How to change your life

How to change your life November 8, 2017

After the cut 061212I’ve been reflecting on how I’ve changed over the past twenty years.

In some ways, I’m the same old person. I still love to read and write, and have a connection with cats. I still hate exercise. My hair is still (mostly) the same colour. I have the same laugh.

In other ways, I’m completely transformed. I was an atheist and I’m now a Buddhist priest – the photo is of when I first shaved off my long hair, just before ordination. During those twenty years I trained as a psychotherapist and I wrote 7 books. I bought two houses and lived in countless others. I left an 11 year relationship and then got married. I moved in to run a temple.

Today, I live my life from an almost completely different set of principles. I used to want fame and money and praise – and I often still want those things, but at least now I know that they won’t bring me happiness. These days I am more relaxed, less codependent, more humble (except when I’m not!), wiser, less needy and more full of faith. Am I more happy? I think I am. And I’m still transforming all the time.

How did these dramatic changes come about?

Well, I’d like to take all the credit. I’ve been in and out of therapy over the years – in fact I’m starting some work with a new one next week. I’ve spent years in 12 step programmes. I have read hundreds, maybe thousands of books. I have done countless hours of Buddhist practice. I have learnt from many teachers, Buddhist and otherwise, including a precious transmission from Dharmavidya, the head of our Order.

But how can I take the credit, when this list is completely comprised of what I’ve received from others? How much of other people’s love and wisdom I’ve absorbed over the years! I have received so much that I couldn’t even begin to express it to you. From my parents to the purring cat at my feet right now, I’ve had helping hands around me every step of the way.

I did play my part in this process. I went, trembling, to my first 12 step meeting. I turned up at the dreaded therapy session. I listened to the feedback I didn’t want to hear, and studied, and paid money to go on courses, and learnt from different workplaces, and tried really hard to improve.

The more I think about it, though, I’m not sure how much of any of this I can take credit for. My conditions made it possible for me to have the life I’ve had, and to make the choices I’ve made. Who started the 12 step movement? Not me. Who wrote the books, built the University, made the money to buy this temple, invented this computer, painted our shrine room, gave the teachings that I pass on in my Dharma talks? Not me.

“The light will works its own good work
if only we will trust it…”

from Tai Shih Chi’s prayer in the Amida Shu Nien Fo book

In my experience, the more I trust the Buddha, and allow myself to be led by the golden light, the more effectively he is able to change me.

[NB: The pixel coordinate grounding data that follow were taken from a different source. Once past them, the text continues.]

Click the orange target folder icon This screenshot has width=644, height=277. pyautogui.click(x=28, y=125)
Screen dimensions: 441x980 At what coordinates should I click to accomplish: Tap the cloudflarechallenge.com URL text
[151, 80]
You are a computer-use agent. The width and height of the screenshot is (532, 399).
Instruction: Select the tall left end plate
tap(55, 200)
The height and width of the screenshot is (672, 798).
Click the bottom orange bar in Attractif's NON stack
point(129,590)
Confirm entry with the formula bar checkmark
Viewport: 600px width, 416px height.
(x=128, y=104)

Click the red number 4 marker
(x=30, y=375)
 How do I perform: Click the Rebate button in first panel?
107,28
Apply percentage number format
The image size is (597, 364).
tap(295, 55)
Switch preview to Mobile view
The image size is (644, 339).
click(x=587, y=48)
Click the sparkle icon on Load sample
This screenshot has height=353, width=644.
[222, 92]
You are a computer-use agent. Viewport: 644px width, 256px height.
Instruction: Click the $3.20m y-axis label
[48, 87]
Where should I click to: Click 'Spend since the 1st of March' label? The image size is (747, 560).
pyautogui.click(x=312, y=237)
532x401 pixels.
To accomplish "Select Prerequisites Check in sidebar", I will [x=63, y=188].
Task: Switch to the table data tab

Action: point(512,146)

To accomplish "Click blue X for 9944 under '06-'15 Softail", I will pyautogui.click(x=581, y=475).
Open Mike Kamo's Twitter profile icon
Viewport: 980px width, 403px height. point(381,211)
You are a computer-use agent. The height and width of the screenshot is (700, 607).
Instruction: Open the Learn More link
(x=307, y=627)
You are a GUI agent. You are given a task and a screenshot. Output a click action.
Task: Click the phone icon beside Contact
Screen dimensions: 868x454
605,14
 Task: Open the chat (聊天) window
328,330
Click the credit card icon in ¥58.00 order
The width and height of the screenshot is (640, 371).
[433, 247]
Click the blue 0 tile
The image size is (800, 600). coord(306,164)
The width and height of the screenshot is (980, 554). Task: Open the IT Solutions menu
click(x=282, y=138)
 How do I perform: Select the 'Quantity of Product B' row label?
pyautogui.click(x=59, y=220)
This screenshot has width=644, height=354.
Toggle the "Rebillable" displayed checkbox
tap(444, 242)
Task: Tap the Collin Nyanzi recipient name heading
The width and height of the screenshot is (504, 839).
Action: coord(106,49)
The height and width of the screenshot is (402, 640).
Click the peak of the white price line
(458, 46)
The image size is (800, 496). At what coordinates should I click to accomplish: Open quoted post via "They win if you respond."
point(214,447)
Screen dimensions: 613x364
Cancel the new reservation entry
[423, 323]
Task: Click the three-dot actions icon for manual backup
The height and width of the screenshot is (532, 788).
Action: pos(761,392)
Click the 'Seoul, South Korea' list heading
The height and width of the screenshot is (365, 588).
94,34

The Buddha knows what changes to make next, and at what speed those changes need to happen. He knows better than I do. There’s no point in blasting an unripe plum with intense light and heat – it will ripen in the sun, in its own time.

What we can do is turn our faces towards the light, like flowers.This is what I do whenever I say the nembutsu. What we can do is put in the legwork – by asked trusted people what we should do, and then doing it. Beyond that, our fate is in the laps of the Buddhas. Maybe we’ll manifest a published book or children or a business or a beautiful garden. Maybe we won’t. It’s all okay, because we can trust the light.

What miracles happen. Open your mind, and you will see them.